"Blessed are you when people hate you, and when they exclude and insult you, and denounce your name as evil on account of the Son of Man. Rejoice and leap for joy on that day!" Lk 6:22
The command of Jesus to love our enemies was not a theoretical challenge to the earliest community of disciples. It was a visceral and demanding trial. When we read the Gospels it becomes very clear that Jesus' message is upsetting to the Jewish leaders who very much wanted both to pacify their Roman rulers and control the behavior of everyday Jews. Concerned that they would lose their moral authority to Jesus and his band of fisherman and shepherds, the Scribes and Pharisees tried to trip Jesus up at every turn, and while some of the disciples wanted Jesus to fight, the Lord acted like any Rabbi, debating with his protagonists but loving them all the while.How to offer people and institutions a critique of their ideas without criticizing them personally is an important and difficult task, especially for Christians. While we have core values about which there is little debate, there is and ought to be healthy conversation about how to proclaim these values is a world obsessed with instant communication.
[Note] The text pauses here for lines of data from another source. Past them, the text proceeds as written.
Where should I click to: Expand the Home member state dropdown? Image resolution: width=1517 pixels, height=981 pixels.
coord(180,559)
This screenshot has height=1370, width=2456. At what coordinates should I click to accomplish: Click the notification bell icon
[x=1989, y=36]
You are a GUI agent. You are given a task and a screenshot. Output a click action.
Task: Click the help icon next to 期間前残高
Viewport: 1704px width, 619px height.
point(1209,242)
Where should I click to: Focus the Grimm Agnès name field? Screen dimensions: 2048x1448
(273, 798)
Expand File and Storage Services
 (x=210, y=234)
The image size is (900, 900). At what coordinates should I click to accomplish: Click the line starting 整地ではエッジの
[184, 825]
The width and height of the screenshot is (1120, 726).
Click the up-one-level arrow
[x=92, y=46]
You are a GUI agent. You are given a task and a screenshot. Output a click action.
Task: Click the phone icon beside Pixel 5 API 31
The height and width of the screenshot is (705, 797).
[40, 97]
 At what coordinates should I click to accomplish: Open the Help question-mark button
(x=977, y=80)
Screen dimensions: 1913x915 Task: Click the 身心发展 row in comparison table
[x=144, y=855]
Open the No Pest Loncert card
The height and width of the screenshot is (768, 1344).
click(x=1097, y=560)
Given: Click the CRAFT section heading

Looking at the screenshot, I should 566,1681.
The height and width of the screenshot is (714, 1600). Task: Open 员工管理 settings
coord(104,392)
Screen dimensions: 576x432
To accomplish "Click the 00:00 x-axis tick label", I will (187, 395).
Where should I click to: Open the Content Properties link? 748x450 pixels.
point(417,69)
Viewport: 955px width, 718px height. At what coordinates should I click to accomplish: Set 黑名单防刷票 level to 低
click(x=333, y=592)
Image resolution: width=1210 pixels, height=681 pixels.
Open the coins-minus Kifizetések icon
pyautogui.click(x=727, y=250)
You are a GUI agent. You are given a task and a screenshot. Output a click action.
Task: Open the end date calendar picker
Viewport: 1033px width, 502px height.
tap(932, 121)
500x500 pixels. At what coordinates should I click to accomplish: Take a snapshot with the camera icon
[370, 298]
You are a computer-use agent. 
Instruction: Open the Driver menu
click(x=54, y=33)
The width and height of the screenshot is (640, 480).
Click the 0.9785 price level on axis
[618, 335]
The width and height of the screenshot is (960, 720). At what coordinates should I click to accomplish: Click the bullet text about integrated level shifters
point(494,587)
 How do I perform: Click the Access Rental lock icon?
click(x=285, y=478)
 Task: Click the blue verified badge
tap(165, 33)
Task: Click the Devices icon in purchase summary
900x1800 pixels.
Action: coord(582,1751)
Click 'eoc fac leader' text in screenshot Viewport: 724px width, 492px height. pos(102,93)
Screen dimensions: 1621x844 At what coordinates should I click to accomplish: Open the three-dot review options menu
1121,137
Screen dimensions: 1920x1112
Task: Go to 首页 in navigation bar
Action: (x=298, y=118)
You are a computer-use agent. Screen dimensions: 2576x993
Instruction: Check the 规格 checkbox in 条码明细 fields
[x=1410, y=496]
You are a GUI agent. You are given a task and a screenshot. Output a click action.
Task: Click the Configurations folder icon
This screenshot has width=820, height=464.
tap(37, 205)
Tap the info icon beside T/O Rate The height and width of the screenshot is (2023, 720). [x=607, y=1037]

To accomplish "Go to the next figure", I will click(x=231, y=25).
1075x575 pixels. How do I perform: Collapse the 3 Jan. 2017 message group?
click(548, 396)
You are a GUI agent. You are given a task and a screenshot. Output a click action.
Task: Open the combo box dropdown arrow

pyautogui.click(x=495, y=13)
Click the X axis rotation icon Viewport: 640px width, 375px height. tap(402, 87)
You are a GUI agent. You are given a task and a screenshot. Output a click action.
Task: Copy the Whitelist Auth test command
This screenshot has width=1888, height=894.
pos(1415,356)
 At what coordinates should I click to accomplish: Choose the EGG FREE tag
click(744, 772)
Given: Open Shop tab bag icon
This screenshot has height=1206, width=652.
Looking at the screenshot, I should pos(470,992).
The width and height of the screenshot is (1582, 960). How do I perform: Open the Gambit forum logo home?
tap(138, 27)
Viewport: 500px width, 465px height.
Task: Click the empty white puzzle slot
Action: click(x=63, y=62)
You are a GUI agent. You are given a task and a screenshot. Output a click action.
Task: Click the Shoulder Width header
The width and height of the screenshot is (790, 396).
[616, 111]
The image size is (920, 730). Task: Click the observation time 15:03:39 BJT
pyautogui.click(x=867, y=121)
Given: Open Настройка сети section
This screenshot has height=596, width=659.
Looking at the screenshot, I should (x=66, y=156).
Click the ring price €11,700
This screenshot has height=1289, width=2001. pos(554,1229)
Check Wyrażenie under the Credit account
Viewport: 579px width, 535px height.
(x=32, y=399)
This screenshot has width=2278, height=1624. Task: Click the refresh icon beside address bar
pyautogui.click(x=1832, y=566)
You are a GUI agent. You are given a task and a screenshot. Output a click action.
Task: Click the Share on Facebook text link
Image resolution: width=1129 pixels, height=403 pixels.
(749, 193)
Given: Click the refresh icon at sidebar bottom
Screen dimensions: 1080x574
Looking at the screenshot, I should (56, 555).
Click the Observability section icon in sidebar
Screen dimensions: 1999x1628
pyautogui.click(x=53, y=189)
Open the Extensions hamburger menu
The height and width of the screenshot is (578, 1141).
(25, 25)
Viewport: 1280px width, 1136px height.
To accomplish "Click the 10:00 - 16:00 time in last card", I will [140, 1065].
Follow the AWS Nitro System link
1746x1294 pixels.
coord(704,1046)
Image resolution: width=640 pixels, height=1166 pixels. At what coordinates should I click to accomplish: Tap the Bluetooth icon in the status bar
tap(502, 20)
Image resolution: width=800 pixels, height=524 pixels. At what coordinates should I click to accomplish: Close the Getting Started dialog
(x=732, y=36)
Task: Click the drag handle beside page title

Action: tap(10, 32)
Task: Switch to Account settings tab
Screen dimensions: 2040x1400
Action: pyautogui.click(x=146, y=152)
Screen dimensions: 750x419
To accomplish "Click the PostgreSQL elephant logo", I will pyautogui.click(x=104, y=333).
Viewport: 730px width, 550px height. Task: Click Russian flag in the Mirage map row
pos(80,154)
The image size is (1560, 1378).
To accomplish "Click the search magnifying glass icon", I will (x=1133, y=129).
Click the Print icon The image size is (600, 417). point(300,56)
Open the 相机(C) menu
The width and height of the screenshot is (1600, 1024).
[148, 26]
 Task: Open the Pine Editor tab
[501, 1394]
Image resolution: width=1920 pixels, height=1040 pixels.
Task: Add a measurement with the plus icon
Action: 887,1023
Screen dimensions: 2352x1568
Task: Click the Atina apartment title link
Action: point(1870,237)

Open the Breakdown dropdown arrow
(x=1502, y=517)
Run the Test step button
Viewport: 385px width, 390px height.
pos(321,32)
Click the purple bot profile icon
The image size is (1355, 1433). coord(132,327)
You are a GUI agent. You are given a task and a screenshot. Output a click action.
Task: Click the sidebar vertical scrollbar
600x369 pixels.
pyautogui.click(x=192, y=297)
From texting to Instagram and so much more in between, we need to learn how to say and live what we believe without angry and dismissive pronouncements. Christians on the right and the left can be fiercely judgmental when upset by another's opinion and perspective. Nonetheless, Jesus' command to love our enemies and do good to those who hate us prevails and remains the heart of the Good News.
Today, pause before you respond to someone with whom you disagree.
How do you understand Jesus' challenge to love your enemies?